# start of PROVIDED PASSAGE

Moscow, 17 September 1997 (RFE/RL) - Russia's top energy officials have back-tracked on an agreement signed a week ago with the rebellious Chechen republic to pump Caspian Sea oil across Chechen territory.

First Deputy Prime Minister Boris Nemtsov, who holds the fuel and energy portfolio, said yesterday through a spokesman that a decision has been made to construct a new pipeline as far from Chechen territory as possible.

This statement follows a bomb explosion at a pipeline pumping station close to the border between the two southern Russian territories of Chechnya and Dagestan in which two people were injured. But it contradicted a recent agreement with Chechnya on the pipeline.

According to the text of the agreement between the Chechen authorities and the federal Fuel and Energy Ministry signed on September 9, the Chechens have undertaken to guard workers repairing and operating the pipeline. Reconstruction is urgently needed on several sections of the 153-kilometer line, in order to meet an October 1 deadline. That is the date the Azerbaijan government has set for the start of the first deliveries of oil from the new offshore oil field, known as Chirag, in the Caspian Sea.

The September 9 pact settled on payment of $854,000 by Russia to Chechnya for pumping an estimated 200,000 tons of oil through the renovated pipeline by the end of December. The two sides had agreed on the money days earlier. But they argued over whether to call it a tariff, rated at $4.27 per ton, as the Chechens wanted; or a combination of post-war financial assistance and a tariff of 43 cents per ton, as Moscow wanted. The Russian side finally conceded to the Chechen demands.

Officials of the Azerbaijan International Operating Company (A.I.O.C.), the 11-company consortium which includes Amoco of the United States, Lukoil of Russia and British Petroleum, claim repairs of the old pipeline that runs between Baku, Azerbaijan, to Grozny in Chechnya, should produce a capacity of 180,000 barrels per day in throughput. This would be equivalent to an annual throughput of 13 million tons. Between Grozny and the Russian Black Sea port of Novorossiisk, the line capacity is planned to be 300,000 barrels per day, or about 21 million tons per year.

# end of PROVIDED PASSAGE
# start of MATERIAL

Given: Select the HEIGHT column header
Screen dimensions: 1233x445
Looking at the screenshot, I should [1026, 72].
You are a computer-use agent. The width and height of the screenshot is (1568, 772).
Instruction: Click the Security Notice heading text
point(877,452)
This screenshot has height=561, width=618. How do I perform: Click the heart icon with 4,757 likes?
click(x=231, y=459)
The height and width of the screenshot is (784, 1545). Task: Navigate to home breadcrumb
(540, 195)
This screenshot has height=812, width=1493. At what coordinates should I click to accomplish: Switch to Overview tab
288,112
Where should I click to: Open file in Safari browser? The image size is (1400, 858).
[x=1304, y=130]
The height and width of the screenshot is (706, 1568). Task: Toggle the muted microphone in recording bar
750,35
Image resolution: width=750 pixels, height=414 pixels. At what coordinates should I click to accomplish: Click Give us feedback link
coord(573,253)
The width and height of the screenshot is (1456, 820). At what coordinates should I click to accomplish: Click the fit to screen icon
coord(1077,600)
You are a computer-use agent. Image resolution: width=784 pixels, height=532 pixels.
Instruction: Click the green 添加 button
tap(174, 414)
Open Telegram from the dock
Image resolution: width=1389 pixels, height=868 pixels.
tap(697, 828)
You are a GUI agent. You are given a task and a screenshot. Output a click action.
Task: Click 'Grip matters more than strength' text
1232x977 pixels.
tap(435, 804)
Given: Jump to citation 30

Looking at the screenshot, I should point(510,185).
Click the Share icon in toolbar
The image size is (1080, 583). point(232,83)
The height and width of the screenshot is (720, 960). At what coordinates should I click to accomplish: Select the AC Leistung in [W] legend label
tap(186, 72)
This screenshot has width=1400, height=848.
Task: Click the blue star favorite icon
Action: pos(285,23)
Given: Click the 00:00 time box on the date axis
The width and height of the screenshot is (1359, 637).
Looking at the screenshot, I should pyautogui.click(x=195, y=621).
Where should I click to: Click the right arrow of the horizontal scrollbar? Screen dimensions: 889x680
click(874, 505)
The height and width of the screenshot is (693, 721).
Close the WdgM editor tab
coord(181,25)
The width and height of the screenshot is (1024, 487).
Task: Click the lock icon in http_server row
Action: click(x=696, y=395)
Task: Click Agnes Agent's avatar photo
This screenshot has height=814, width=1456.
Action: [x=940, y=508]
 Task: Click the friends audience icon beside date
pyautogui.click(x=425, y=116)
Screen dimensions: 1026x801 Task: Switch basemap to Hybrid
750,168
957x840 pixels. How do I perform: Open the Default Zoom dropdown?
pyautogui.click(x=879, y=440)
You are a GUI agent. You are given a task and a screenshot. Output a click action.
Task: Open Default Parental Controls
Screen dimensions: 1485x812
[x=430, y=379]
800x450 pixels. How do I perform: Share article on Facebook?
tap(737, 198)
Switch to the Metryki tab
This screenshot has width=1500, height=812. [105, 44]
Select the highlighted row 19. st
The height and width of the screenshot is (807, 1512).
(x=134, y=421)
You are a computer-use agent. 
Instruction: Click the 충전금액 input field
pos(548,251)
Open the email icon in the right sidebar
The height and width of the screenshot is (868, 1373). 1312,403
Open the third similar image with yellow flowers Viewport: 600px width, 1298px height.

# end of MATERIAL

EXERCISE – Reproduce word for word the part of the Chechen pipeline report that starts at "This statement follows" and ends after "on the pipeline.".

RESULT OF THE EXERCISE –
This statement follows a bomb explosion at a pipeline pumping station close to the border between the two southern Russian territories of Chechnya and Dagestan in which two people were injured. But it contradicted a recent agreement with Chechnya on the pipeline.